**AIM OF THE EXERCISE**
Type out the full set of entries again, unchanged.

Records from a dataset:

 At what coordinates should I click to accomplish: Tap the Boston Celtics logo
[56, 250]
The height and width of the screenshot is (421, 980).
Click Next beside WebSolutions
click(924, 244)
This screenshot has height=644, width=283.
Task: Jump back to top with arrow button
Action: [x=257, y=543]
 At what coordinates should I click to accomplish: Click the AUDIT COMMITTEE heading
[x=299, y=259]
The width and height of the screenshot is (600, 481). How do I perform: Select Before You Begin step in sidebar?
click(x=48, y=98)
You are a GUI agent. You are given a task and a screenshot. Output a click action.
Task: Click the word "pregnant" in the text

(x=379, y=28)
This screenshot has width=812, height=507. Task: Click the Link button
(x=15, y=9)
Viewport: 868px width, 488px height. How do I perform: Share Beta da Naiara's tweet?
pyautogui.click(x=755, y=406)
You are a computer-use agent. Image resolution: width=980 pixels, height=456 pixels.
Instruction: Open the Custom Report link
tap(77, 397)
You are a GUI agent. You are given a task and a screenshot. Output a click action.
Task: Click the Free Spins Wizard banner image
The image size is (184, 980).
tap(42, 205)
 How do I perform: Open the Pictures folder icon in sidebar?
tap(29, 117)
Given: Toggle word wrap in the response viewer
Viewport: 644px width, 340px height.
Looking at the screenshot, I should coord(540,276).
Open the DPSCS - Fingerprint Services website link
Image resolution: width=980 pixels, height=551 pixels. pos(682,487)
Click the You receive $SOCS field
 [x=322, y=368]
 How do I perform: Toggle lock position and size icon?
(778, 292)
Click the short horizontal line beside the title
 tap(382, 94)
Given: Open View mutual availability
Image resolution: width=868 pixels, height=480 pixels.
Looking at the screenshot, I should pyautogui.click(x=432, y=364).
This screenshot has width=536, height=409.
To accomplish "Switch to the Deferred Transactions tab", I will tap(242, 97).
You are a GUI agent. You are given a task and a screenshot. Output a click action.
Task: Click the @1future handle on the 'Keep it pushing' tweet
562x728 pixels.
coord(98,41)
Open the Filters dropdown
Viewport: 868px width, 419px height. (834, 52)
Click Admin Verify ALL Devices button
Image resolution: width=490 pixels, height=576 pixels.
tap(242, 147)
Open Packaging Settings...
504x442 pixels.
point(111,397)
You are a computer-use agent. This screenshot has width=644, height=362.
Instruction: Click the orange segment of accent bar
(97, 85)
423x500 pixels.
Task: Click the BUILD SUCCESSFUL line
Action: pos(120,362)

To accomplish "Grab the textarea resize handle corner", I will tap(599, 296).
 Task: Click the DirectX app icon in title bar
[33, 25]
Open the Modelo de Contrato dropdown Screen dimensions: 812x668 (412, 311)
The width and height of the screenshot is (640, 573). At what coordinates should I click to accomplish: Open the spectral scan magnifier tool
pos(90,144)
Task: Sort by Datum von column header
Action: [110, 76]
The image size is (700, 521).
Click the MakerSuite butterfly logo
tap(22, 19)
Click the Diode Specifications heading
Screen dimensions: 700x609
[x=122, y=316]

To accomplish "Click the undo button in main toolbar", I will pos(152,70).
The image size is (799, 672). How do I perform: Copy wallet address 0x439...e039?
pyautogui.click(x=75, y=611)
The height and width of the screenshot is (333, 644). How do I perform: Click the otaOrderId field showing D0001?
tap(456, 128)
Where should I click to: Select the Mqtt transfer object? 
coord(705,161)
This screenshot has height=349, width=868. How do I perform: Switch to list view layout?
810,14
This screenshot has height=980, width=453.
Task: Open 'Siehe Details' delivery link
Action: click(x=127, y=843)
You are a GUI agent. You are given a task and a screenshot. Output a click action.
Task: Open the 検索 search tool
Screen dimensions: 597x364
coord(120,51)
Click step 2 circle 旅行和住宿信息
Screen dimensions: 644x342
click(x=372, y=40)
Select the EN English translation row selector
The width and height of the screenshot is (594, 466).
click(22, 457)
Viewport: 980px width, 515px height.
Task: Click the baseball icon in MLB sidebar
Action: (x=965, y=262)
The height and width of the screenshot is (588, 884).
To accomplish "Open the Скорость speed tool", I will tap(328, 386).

**WRITTEN RESPONSE**
 At what coordinates should I click to accomplish: Tap the Boston Celtics logo
[56, 250]
The height and width of the screenshot is (421, 980).
Click Next beside WebSolutions
click(924, 244)
This screenshot has height=644, width=283.
Task: Jump back to top with arrow button
Action: [x=257, y=543]
 At what coordinates should I click to accomplish: Click the AUDIT COMMITTEE heading
[x=299, y=259]
The width and height of the screenshot is (600, 481). How do I perform: Select Before You Begin step in sidebar?
click(x=48, y=98)
You are a GUI agent. You are given a task and a screenshot. Output a click action.
Task: Click the word "pregnant" in the text

(x=379, y=28)
This screenshot has width=812, height=507. Task: Click the Link button
(x=15, y=9)
Viewport: 868px width, 488px height. How do I perform: Share Beta da Naiara's tweet?
pyautogui.click(x=755, y=406)
You are a computer-use agent. Image resolution: width=980 pixels, height=456 pixels.
Instruction: Open the Custom Report link
tap(77, 397)
You are a GUI agent. You are given a task and a screenshot. Output a click action.
Task: Click the Free Spins Wizard banner image
The image size is (184, 980).
tap(42, 205)
 How do I perform: Open the Pictures folder icon in sidebar?
tap(29, 117)
Given: Toggle word wrap in the response viewer
Viewport: 644px width, 340px height.
Looking at the screenshot, I should coord(540,276).
Open the DPSCS - Fingerprint Services website link
Image resolution: width=980 pixels, height=551 pixels. pos(682,487)
Click the You receive $SOCS field
 [x=322, y=368]
 How do I perform: Toggle lock position and size icon?
(778, 292)
Click the short horizontal line beside the title
 tap(382, 94)
Given: Open View mutual availability
Image resolution: width=868 pixels, height=480 pixels.
Looking at the screenshot, I should pyautogui.click(x=432, y=364).
This screenshot has width=536, height=409.
To accomplish "Switch to the Deferred Transactions tab", I will tap(242, 97).
You are a GUI agent. You are given a task and a screenshot. Output a click action.
Task: Click the @1future handle on the 'Keep it pushing' tweet
562x728 pixels.
coord(98,41)
Open the Filters dropdown
Viewport: 868px width, 419px height. (834, 52)
Click Admin Verify ALL Devices button
Image resolution: width=490 pixels, height=576 pixels.
tap(242, 147)
Open Packaging Settings...
504x442 pixels.
point(111,397)
You are a computer-use agent. This screenshot has width=644, height=362.
Instruction: Click the orange segment of accent bar
(97, 85)
423x500 pixels.
Task: Click the BUILD SUCCESSFUL line
Action: pos(120,362)

To accomplish "Grab the textarea resize handle corner", I will tap(599, 296).
 Task: Click the DirectX app icon in title bar
[33, 25]
Open the Modelo de Contrato dropdown Screen dimensions: 812x668 (412, 311)
The width and height of the screenshot is (640, 573). At what coordinates should I click to accomplish: Open the spectral scan magnifier tool
pos(90,144)
Task: Sort by Datum von column header
Action: [110, 76]
The image size is (700, 521).
Click the MakerSuite butterfly logo
tap(22, 19)
Click the Diode Specifications heading
Screen dimensions: 700x609
[x=122, y=316]

To accomplish "Click the undo button in main toolbar", I will pos(152,70).
The image size is (799, 672). How do I perform: Copy wallet address 0x439...e039?
pyautogui.click(x=75, y=611)
The height and width of the screenshot is (333, 644). How do I perform: Click the otaOrderId field showing D0001?
tap(456, 128)
Where should I click to: Select the Mqtt transfer object? 
coord(705,161)
This screenshot has height=349, width=868. How do I perform: Switch to list view layout?
810,14
This screenshot has height=980, width=453.
Task: Open 'Siehe Details' delivery link
Action: click(x=127, y=843)
You are a GUI agent. You are given a task and a screenshot. Output a click action.
Task: Open the 検索 search tool
Screen dimensions: 597x364
coord(120,51)
Click step 2 circle 旅行和住宿信息
Screen dimensions: 644x342
click(x=372, y=40)
Select the EN English translation row selector
The width and height of the screenshot is (594, 466).
click(22, 457)
Viewport: 980px width, 515px height.
Task: Click the baseball icon in MLB sidebar
Action: (x=965, y=262)
The height and width of the screenshot is (588, 884).
To accomplish "Open the Скорость speed tool", I will tap(328, 386).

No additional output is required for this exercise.